DisCos lost N8bn revenue in February, says NERC

Nigeria’s electricity distribution companies recorded a paradoxical performance in February 2026, as improved efficiency metrics failed to translate into stronger revenues, exposing lingering weaknesses in the power sector’s commercial framework.

A new commercial performance factsheet released by the Nigerian Electricity Regulatory Commission on Tuesday has revealed that while billing, collection, and recovery efficiencies improved compared to January 2026, actual billings and cash collections declined, raising fresh concerns about liquidity across the Nigerian Electricity Supply Industry.
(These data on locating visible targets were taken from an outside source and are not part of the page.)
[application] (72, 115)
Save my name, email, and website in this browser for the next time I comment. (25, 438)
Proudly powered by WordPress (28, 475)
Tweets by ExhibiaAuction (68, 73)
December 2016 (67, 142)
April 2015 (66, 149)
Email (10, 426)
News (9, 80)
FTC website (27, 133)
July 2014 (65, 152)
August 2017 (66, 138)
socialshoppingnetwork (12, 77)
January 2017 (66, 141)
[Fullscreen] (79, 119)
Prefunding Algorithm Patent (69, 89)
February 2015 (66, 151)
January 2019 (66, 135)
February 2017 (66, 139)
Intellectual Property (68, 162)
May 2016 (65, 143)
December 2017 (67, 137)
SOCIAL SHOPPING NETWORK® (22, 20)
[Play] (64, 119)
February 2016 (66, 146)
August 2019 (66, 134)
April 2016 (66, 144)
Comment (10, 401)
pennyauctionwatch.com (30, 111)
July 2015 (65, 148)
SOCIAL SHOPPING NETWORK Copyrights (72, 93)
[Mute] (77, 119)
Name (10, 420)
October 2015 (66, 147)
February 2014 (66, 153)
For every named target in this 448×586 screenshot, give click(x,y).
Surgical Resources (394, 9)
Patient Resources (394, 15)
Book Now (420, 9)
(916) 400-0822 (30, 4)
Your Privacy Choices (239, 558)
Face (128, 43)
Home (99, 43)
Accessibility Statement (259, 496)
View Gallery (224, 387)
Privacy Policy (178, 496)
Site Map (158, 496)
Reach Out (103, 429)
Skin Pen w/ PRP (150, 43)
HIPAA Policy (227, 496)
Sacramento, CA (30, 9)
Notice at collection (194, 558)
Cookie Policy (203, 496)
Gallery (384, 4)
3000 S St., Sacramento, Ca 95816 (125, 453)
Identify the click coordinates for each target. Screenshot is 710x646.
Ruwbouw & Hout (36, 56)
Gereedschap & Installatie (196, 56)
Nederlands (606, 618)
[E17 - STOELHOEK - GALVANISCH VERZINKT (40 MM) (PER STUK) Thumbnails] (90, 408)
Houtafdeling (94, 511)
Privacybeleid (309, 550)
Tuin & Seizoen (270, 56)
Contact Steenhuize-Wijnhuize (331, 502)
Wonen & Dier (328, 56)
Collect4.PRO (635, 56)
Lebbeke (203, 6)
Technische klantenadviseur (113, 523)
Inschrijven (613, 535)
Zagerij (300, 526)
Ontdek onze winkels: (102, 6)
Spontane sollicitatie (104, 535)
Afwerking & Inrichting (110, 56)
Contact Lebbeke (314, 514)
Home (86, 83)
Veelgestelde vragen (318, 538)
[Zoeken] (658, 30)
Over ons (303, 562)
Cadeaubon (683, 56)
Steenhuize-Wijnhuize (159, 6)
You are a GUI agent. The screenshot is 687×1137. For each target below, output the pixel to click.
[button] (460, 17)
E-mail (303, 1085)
According to the report published on the official X handle of the commission, data from the regulator indicated that total energy received by the 11 DisCos rose to N277.09bn in February, representing a 17.64 per cent increase from January’s N235.53bn.

It said, “Total energy received by all DisCos stood at N277.09bn, representing an increase of 17.64 per cent compared to January 2026.

However, despite receiving more energy, the DisCos billed only N242.29bn, a 9.66 per cent drop from January’s estimated N268.08bn, pointing to continued gaps in energy accounting and customer enumeration.

Billing efficiency improved to 87.44 per cent, up 7.72 percentage points from 79.72 per cent in January, suggesting better conversion of energy received into invoices, even as total billings declined.

Despite the drop in billings, the regulator said operational performance improved, adding that “billing efficiency increased to 87.44 per cent, reflecting a 7.72 percentage point improvement over the previous month.”

On revenue collection, the report stated that “the total revenue collected by DisCos in February 2026 was N196.68bn, representing a decline of 3.94 per cent compared to January.”

It, however, emphasised that “collection efficiency improved to 81.17 per cent, up by 4.84 percentage points, indicating better conversion of billed energy into cash collections.”

The commission further highlighted gains in tariff realisation, stating that “the actual average collection per kilowatt-hour increased to N100.27, representing a 16.64 per cent improvement compared to January 2026.”

This, it said, pushed recovery performance upward, noting that “overall revenue recovery efficiency rose to 80.67 per cent, an increase of 11.51 percentage points month-on-month.”

The report added that “the allowed average tariff for the period was N124.30/kWh, indicating that a gap still exists between cost-reflective tariffs and actual collections.”

Providing a breakdown across utilities, the Commission stated that “Eko, Kano, and Abuja DisCos recorded the highest billing efficiencies at 97.20 per cent, 99.04 per cent, and 93.70 per cent, respectively.”

Conversely, it noted that “Yola and Kaduna DisCos recorded the lowest billing efficiencies at 66.09 per cent and 72.46 per cent respectively.”

On collections, the report said “Eko DisCo led with 94.12 per cent collection efficiency, followed by Abuja at 89.28 per cent,” while “Kaduna DisCo recorded the lowest collection efficiency at 49.27 per cent.”

In terms of cost recovery, the commission disclosed that “Eko DisCo achieved a recovery efficiency of 100.67 per cent, exceeding the allowed tariff benchmark,” while “Kaduna DisCo recorded the weakest recovery performance at 41.20 per cent.”

An analysis of the figures shows that compared to January, energy received rose by N41.56bn (17.64 per cent), Billings fell by N25.79bn (9.66 per cent), and Collections declined by N8.09bn (3.94 per cent).

This indicates that although DisCos are becoming more efficient operationally, the sector is still grappling with weak demand, collection losses, and customer liquidity constraints.

The commission also disclosed that “reduced ATC&C loss targets averaging 16.64 per cent have been approved for 2026 to reflect the expected impact of DisCo investments made in 2025.”

It added that the February performance “demonstrates gradual improvements in commercial efficiency, though significant gaps remain in revenue realisation across the industry.”

The development underscores a persistent contradiction in Nigeria’s power sector: efficiency improvements are not yet translating into financial stability.

The situation may continue unless there is wider metering coverage, improved power supply, stronger enforcement against energy theft and better alignment of tariffs with consumer affordability.